### Instructions to follow
Only one stretch of the data below is wanted: the lines from the one with "Image resolution: width=1208" through the one with "Given: Uncheck Запретить", repeated exactly.

### Data supplied
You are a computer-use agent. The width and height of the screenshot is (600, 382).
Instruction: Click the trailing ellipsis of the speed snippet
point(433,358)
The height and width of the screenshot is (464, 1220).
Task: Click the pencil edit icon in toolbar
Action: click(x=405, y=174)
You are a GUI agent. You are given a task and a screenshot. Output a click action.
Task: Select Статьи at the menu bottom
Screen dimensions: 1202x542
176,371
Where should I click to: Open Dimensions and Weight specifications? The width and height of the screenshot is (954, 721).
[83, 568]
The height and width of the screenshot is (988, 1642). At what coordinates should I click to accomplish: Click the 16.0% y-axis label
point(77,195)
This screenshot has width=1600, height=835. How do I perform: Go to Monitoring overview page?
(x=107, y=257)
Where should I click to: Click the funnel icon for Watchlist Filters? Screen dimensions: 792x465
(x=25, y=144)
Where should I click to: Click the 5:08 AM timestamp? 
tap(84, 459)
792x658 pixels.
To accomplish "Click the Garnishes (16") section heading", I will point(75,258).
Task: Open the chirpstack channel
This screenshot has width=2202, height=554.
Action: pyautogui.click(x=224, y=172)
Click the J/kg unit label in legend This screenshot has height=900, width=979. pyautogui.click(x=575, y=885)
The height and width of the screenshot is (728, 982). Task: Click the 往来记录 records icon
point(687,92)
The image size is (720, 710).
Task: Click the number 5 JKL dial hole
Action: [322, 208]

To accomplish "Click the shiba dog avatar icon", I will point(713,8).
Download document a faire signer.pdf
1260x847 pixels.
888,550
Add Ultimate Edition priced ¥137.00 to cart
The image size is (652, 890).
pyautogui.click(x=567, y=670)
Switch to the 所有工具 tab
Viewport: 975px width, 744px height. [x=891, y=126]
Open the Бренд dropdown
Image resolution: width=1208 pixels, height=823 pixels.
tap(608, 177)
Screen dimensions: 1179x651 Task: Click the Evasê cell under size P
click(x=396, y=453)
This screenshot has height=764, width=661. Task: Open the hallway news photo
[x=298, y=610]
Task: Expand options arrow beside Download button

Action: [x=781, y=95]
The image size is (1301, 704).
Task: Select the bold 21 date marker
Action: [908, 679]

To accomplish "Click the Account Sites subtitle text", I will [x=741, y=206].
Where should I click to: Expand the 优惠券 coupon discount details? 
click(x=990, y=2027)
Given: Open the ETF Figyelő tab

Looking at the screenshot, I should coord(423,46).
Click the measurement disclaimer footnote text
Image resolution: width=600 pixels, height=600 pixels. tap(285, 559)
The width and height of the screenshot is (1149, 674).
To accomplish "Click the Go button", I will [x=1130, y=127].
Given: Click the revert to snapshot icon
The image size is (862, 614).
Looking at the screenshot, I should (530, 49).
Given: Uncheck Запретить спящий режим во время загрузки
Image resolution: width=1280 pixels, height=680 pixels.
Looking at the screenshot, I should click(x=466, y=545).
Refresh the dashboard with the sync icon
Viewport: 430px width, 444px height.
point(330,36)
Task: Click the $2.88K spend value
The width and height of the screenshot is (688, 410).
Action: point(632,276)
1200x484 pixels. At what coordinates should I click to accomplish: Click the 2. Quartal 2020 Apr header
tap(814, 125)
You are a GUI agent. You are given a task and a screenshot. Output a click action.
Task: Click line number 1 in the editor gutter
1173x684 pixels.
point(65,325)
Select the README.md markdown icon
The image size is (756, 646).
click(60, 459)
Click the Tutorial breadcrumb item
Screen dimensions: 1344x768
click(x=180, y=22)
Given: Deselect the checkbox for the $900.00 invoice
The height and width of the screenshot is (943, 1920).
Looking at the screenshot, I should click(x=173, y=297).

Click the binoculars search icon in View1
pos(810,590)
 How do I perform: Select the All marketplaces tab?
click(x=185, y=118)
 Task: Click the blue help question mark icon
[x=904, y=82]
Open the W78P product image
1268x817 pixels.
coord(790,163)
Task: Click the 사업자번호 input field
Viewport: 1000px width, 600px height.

### Result of this task
Image resolution: width=1208 pixels, height=823 pixels.
tap(608, 177)
Screen dimensions: 1179x651 Task: Click the Evasê cell under size P
click(x=396, y=453)
This screenshot has height=764, width=661. Task: Open the hallway news photo
[x=298, y=610]
Task: Expand options arrow beside Download button

Action: [x=781, y=95]
The image size is (1301, 704).
Task: Select the bold 21 date marker
Action: [908, 679]

To accomplish "Click the Account Sites subtitle text", I will [x=741, y=206].
Where should I click to: Expand the 优惠券 coupon discount details? 
click(x=990, y=2027)
Given: Open the ETF Figyelő tab

Looking at the screenshot, I should coord(423,46).
Click the measurement disclaimer footnote text
Image resolution: width=600 pixels, height=600 pixels. tap(285, 559)
The width and height of the screenshot is (1149, 674).
To accomplish "Click the Go button", I will [x=1130, y=127].
Given: Click the revert to snapshot icon
The image size is (862, 614).
Looking at the screenshot, I should (530, 49).
Given: Uncheck Запретить спящий режим во время загрузки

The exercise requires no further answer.